-------- Task input

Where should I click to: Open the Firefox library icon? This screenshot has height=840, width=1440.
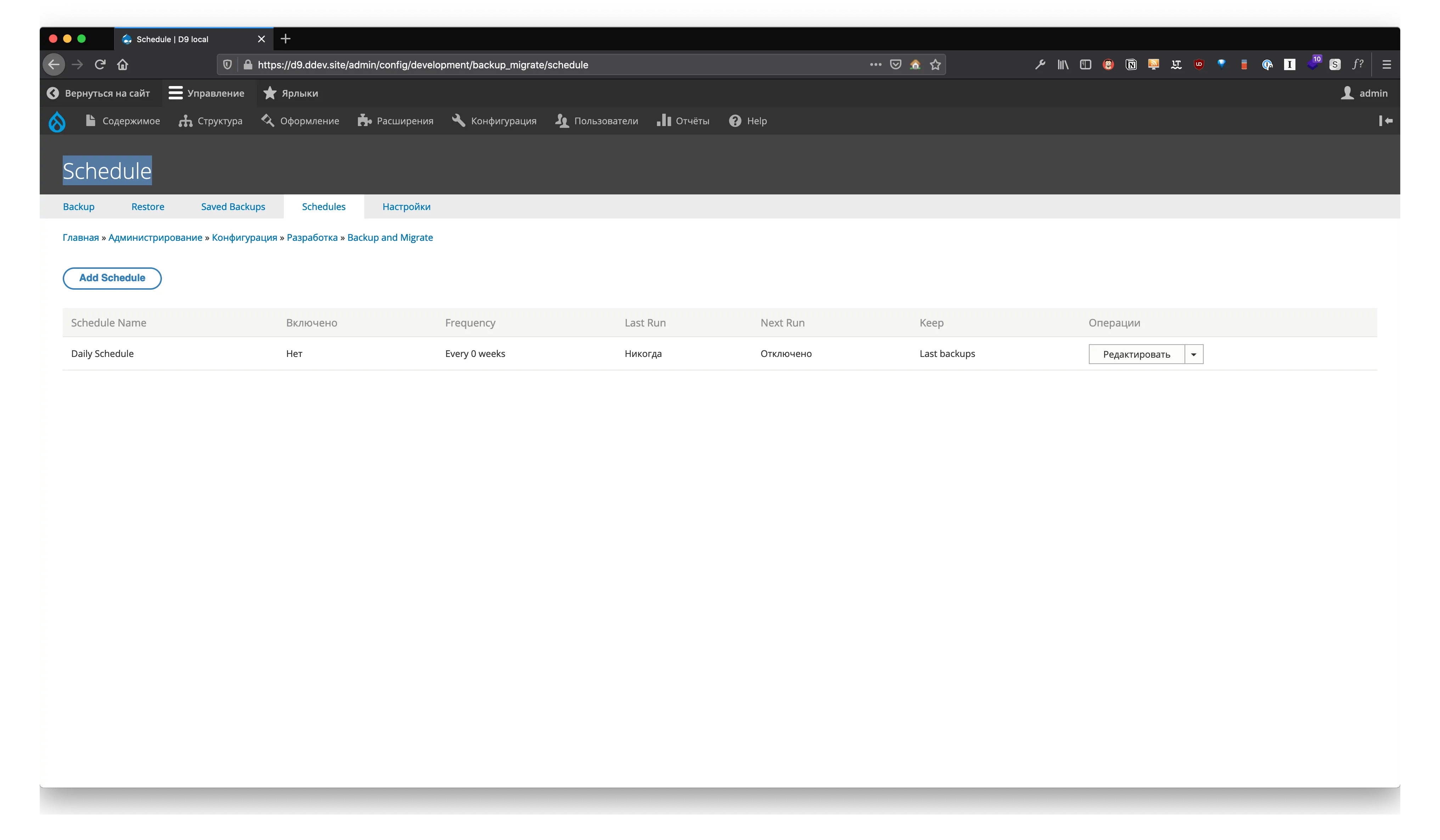click(1063, 64)
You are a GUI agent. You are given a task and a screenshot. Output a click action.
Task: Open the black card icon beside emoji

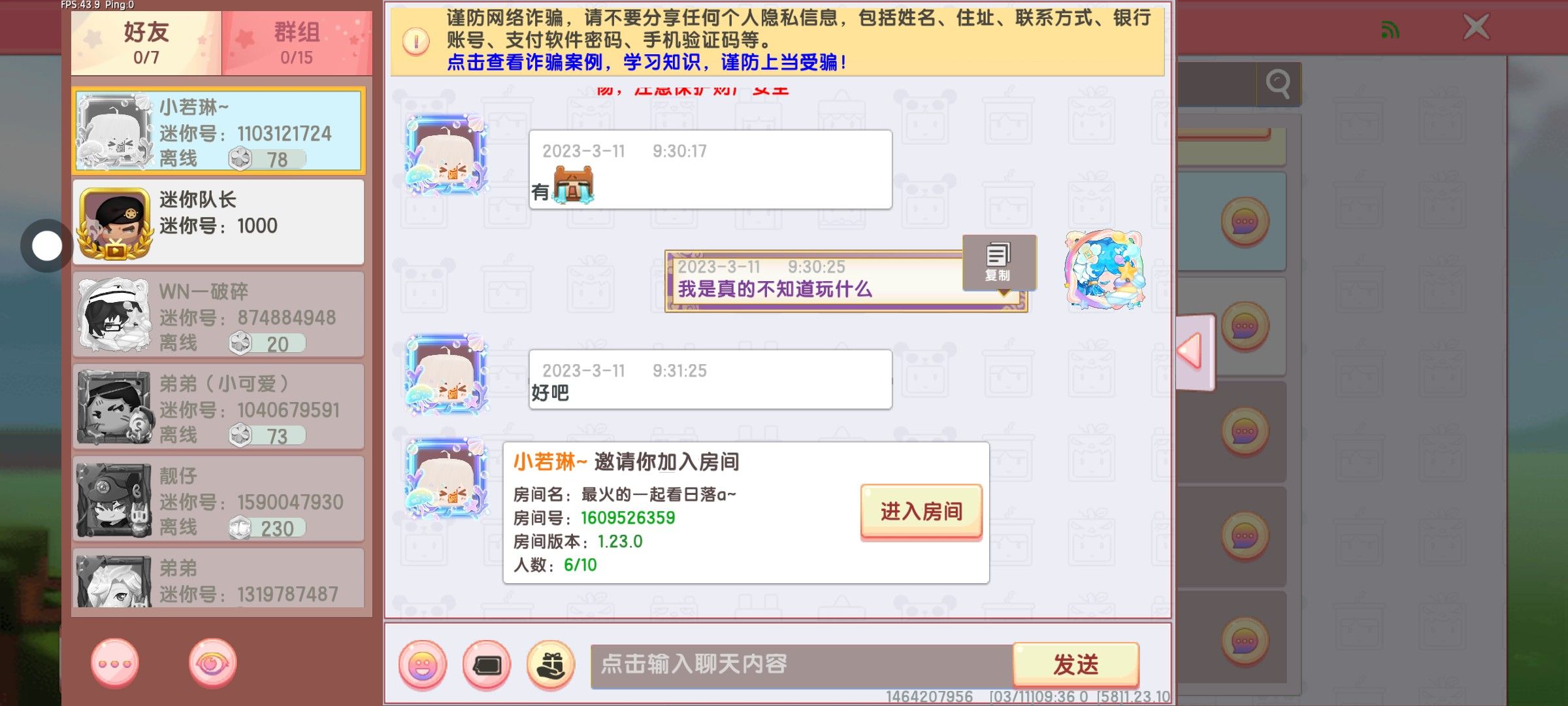coord(487,665)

----------------

To do -
The reply should repeat the data in full, exactly as given, and contain no pictures.

Answer box -
Where should I click to: Open the Firefox library icon? This screenshot has height=840, width=1440.
click(1063, 64)
You are a GUI agent. You are given a task and a screenshot. Output a click action.
Task: Open the black card icon beside emoji

coord(487,665)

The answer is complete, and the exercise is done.